**THE TASK**:
Answer these questions using the article on the Hyderabad municipal elections below:
(a) How many wards will elect corporators?
(b) What name do BJP leaders call the city instead of Hyderabad?
(c) How many of the 119 seats did the TRS win in December 2018?

It just might be the last ever elections to the Greater Hyderabad Municipal elections (GHMC), in which voters from the over 77 lakh residents will elect corporators to 150 wards. Afterwards, an electoral college of 150 corporators and 52 ex-officio members will elect a mayor for Hyderabad, reserved this time for a woman candidate; though a Public Interest Litigation (PIL) is seeking the removal of ex-officio voting.
I said last elections to GHMC, because while the greater municipal corporation will remain, the Bharatiya Janata Party (BJP) leaders have almost religiously avoided using the name Hyderabad for the city, instead calling it by a name they would like to replace it with – Bhagyanagar.
The name change is an obvious euphemism, with the BJP-MIM face-off in the campaign reducing it a Hindus against Muslims narrative.
Bhagya (fortune, luck) is indeed backing the BJP, as they recognised a rare opportunity of using municipal elections in India’s fifth largest city as a portal to winning a second state in the hitherto largely elusive southern part of the country.
The saffron party set the narrative for the GHMC elections in a near-perfect conjunction with the All-India Majlis-e-Ittehad-ul-Muslimeen (AIMIM). The ruling Telangana Rashtra Samithi (TRS), which has everything at stake, has seldom before seemed as vacuous. But the BJP has not really been strong in Telangana.
TRS Dominant State
In December 2018, the TRS, a party created by Kalvakuntla Chandrashekar Rao (KCR), in 2001, with the sole purpose of getting Andhra Pradesh bifurcated and a separate state of Telangana created, retained power by winning 88 out of 119 seats. He had called for elections ahead of schedule.

**RECORDS PROVIDED**:
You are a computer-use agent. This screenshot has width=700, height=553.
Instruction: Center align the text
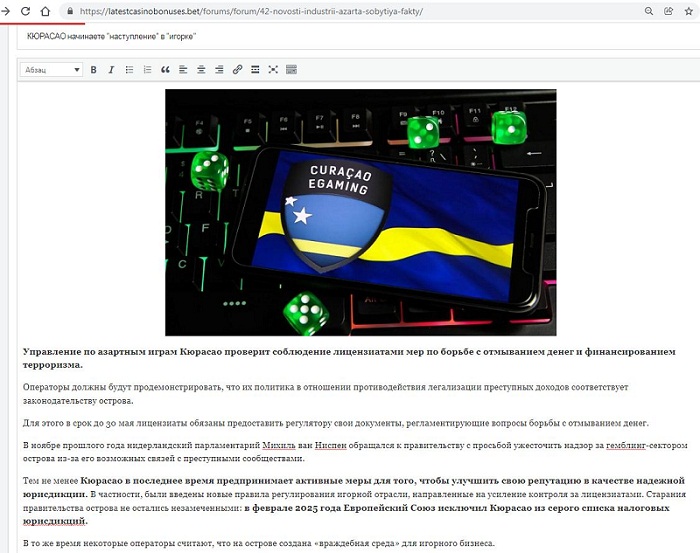coord(201,70)
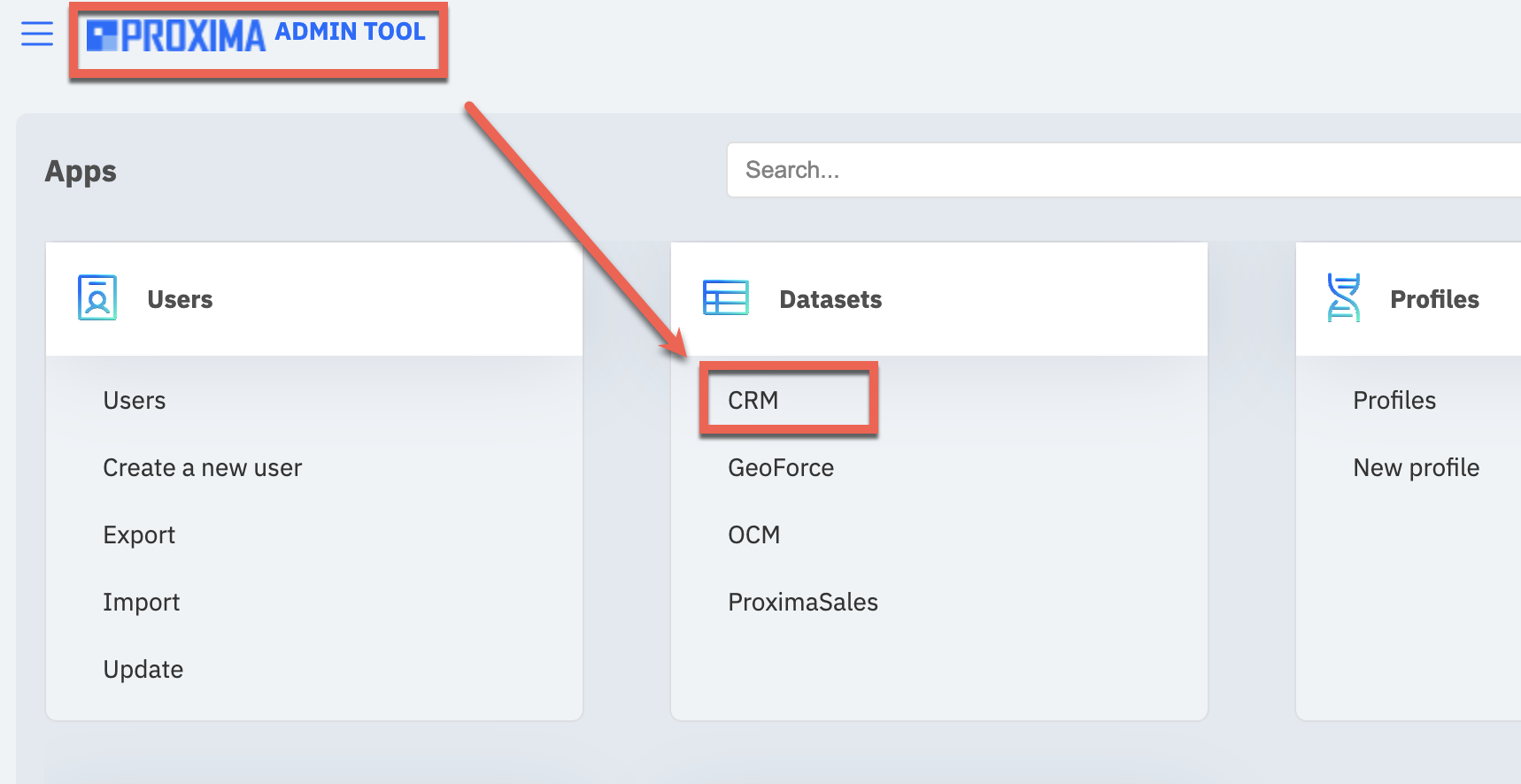Click the Profiles card header title
1521x784 pixels.
(x=1434, y=300)
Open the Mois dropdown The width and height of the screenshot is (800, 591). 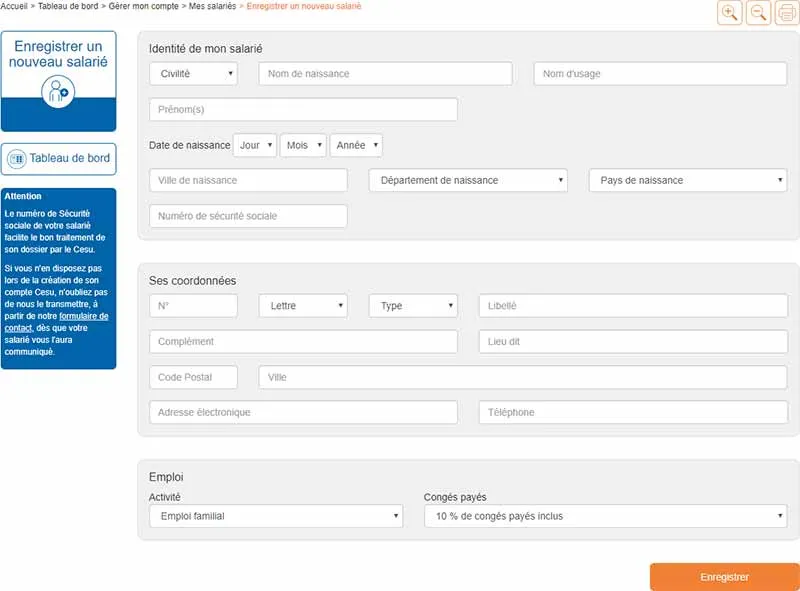[303, 144]
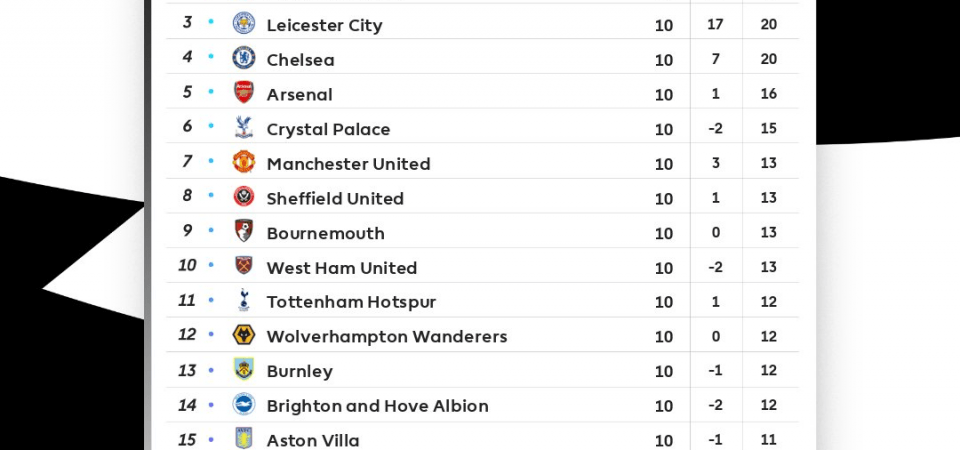The width and height of the screenshot is (960, 450).
Task: Click the position dot beside rank 3
Action: click(x=211, y=21)
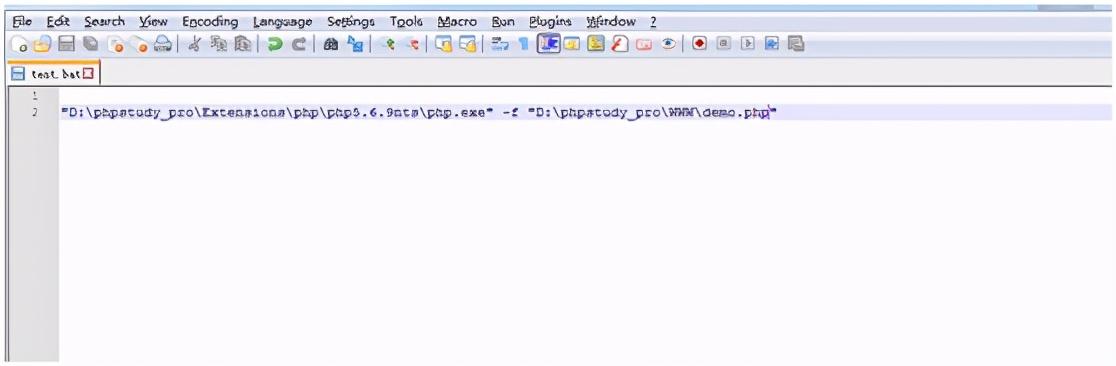Cut selection with the scissors icon
1116x366 pixels.
193,45

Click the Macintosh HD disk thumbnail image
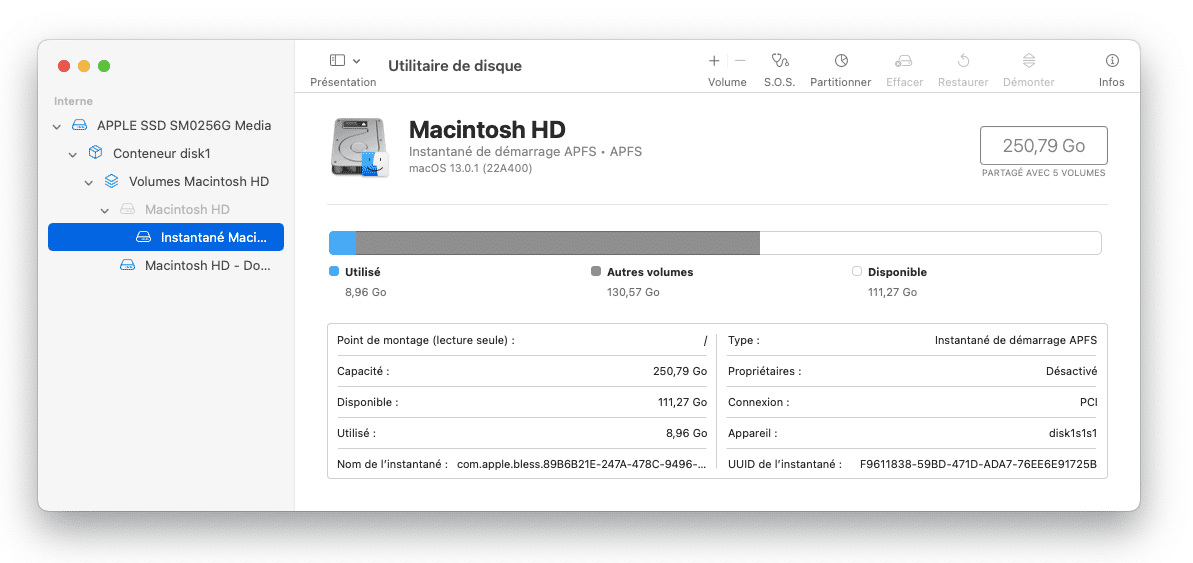[x=359, y=147]
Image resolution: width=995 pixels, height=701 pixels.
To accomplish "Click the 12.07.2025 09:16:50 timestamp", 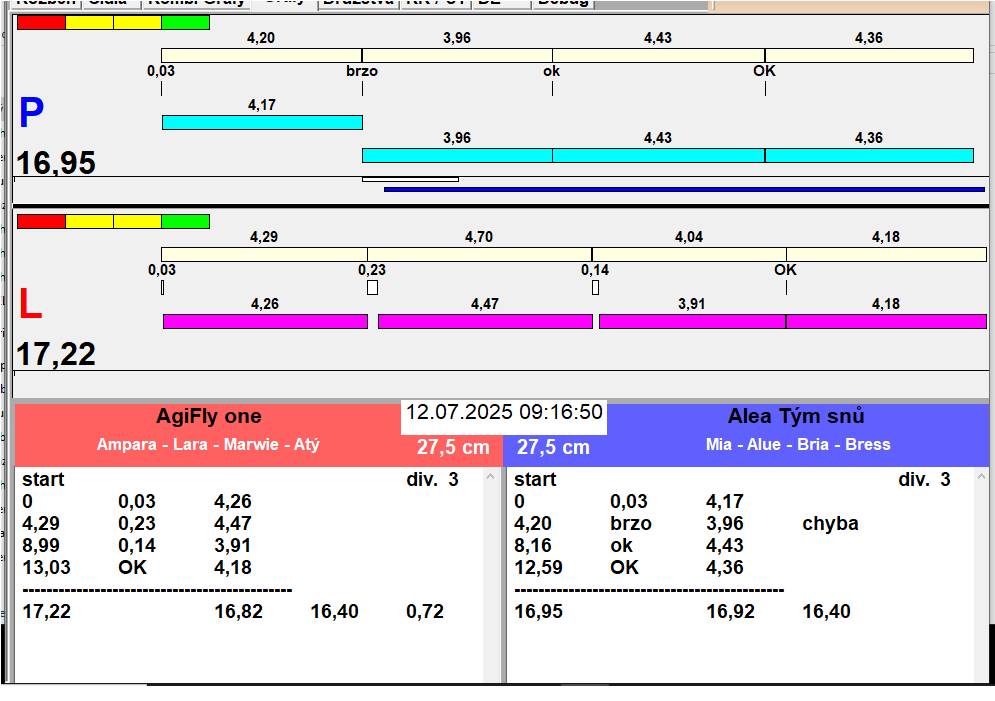I will (504, 413).
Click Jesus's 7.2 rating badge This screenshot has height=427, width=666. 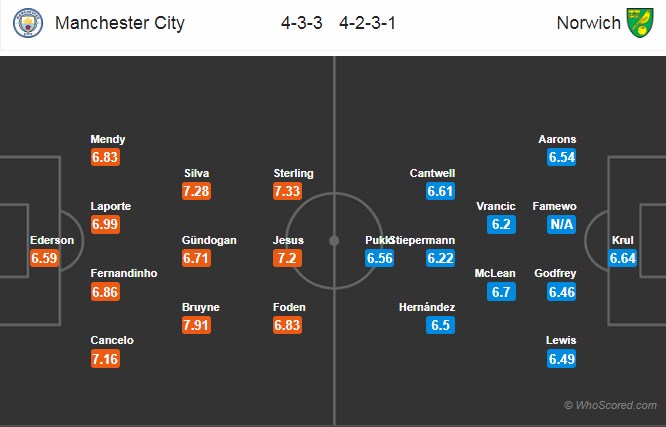(x=288, y=258)
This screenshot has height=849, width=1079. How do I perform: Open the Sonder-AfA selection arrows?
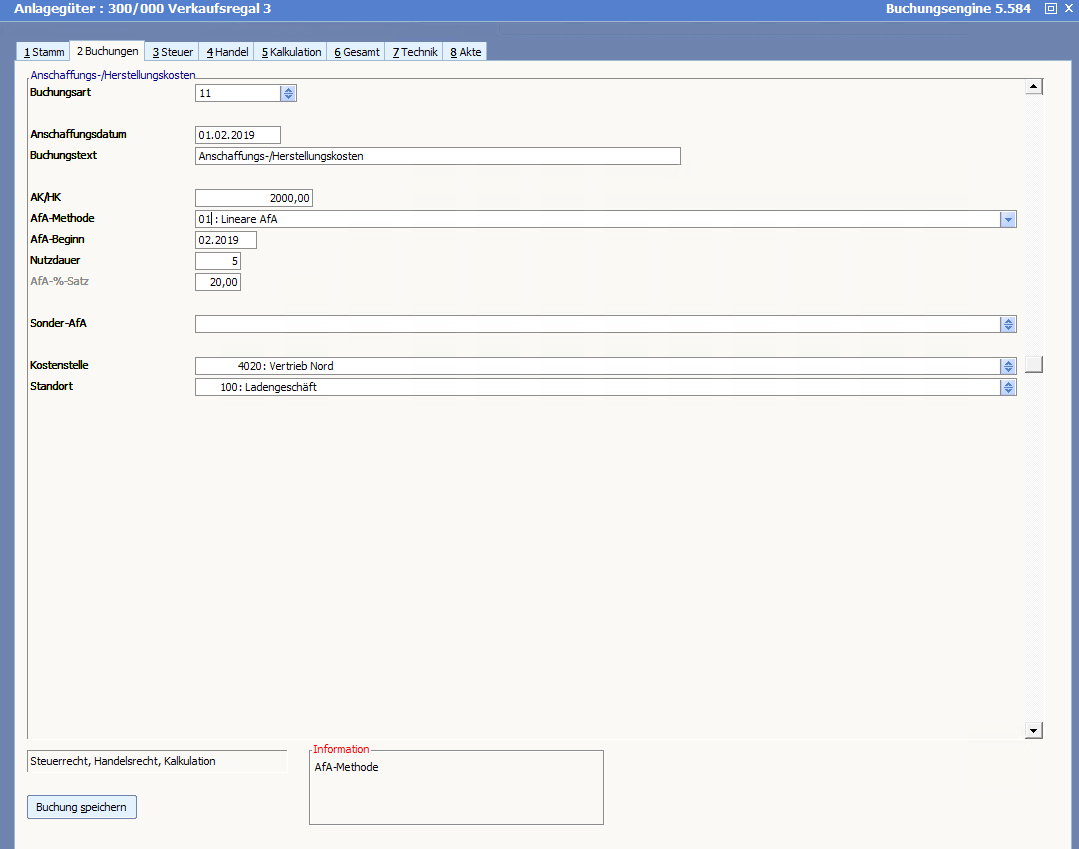1008,324
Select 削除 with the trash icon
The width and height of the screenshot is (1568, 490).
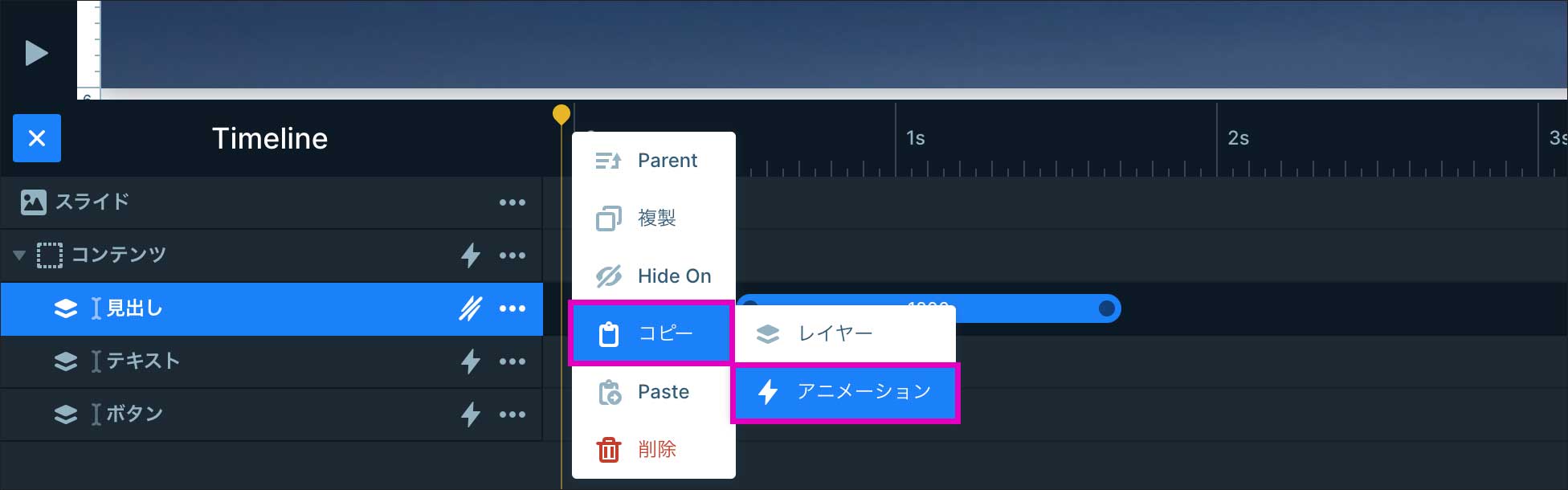pos(652,450)
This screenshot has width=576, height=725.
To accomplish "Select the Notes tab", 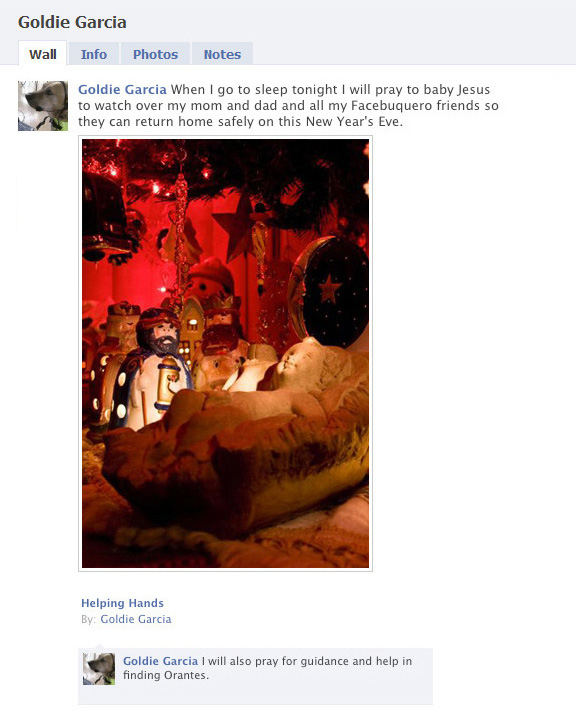I will click(222, 54).
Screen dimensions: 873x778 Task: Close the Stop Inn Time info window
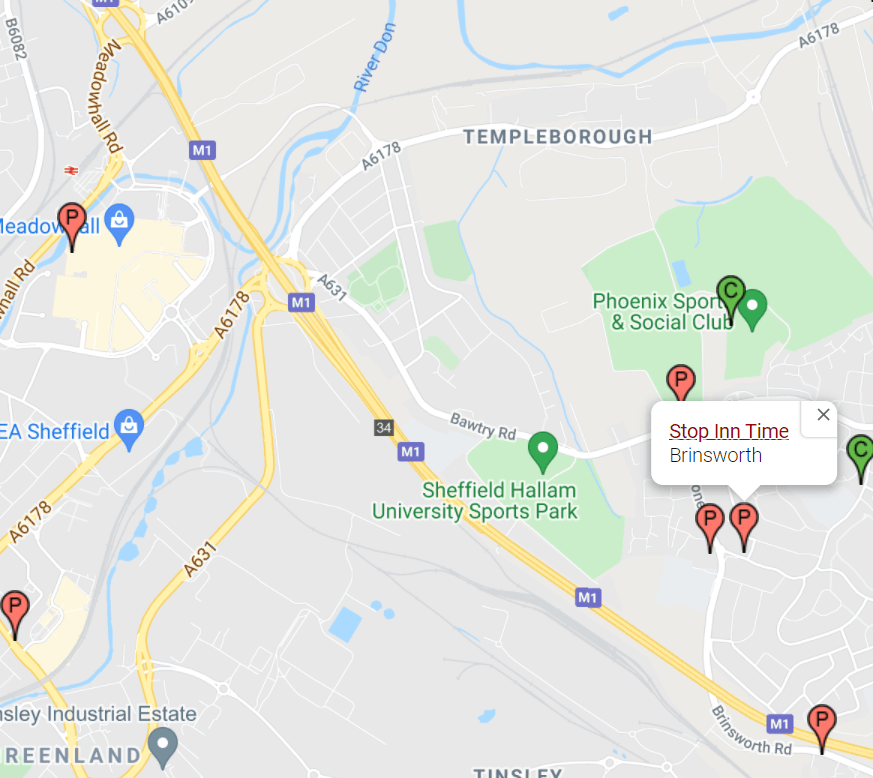(x=823, y=414)
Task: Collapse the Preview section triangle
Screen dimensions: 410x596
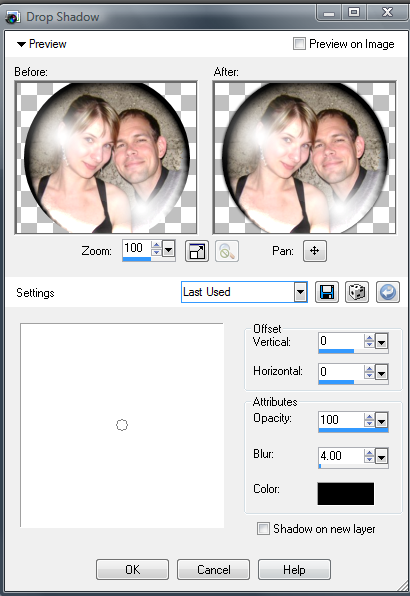Action: tap(21, 44)
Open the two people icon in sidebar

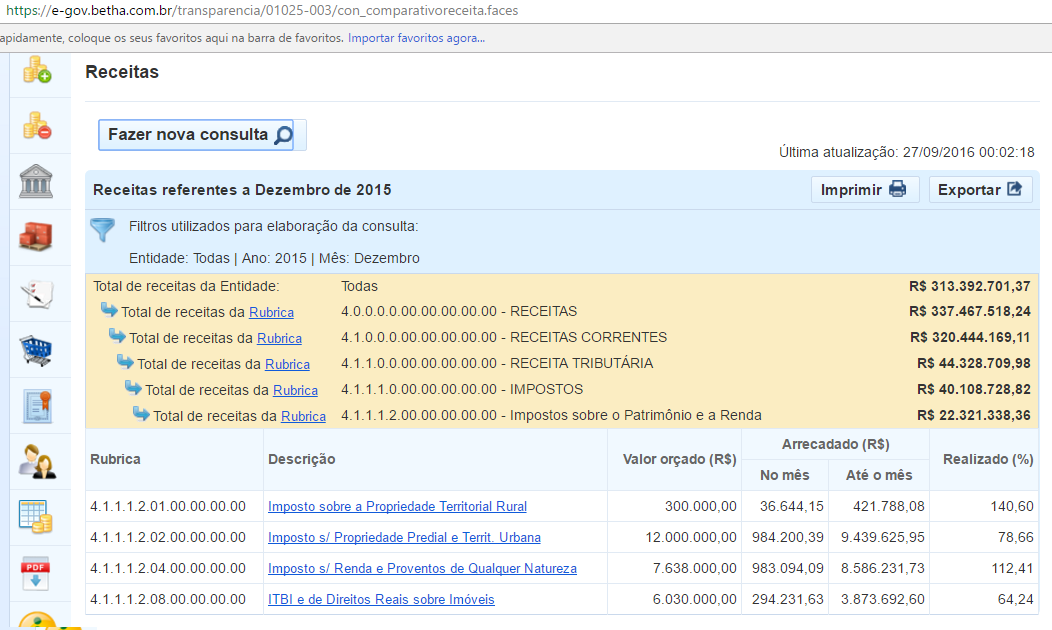(37, 461)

**RESPONSE AREA**:
(a) 150 wards.
(b) Bhagyanagar.
(c) 88 seats.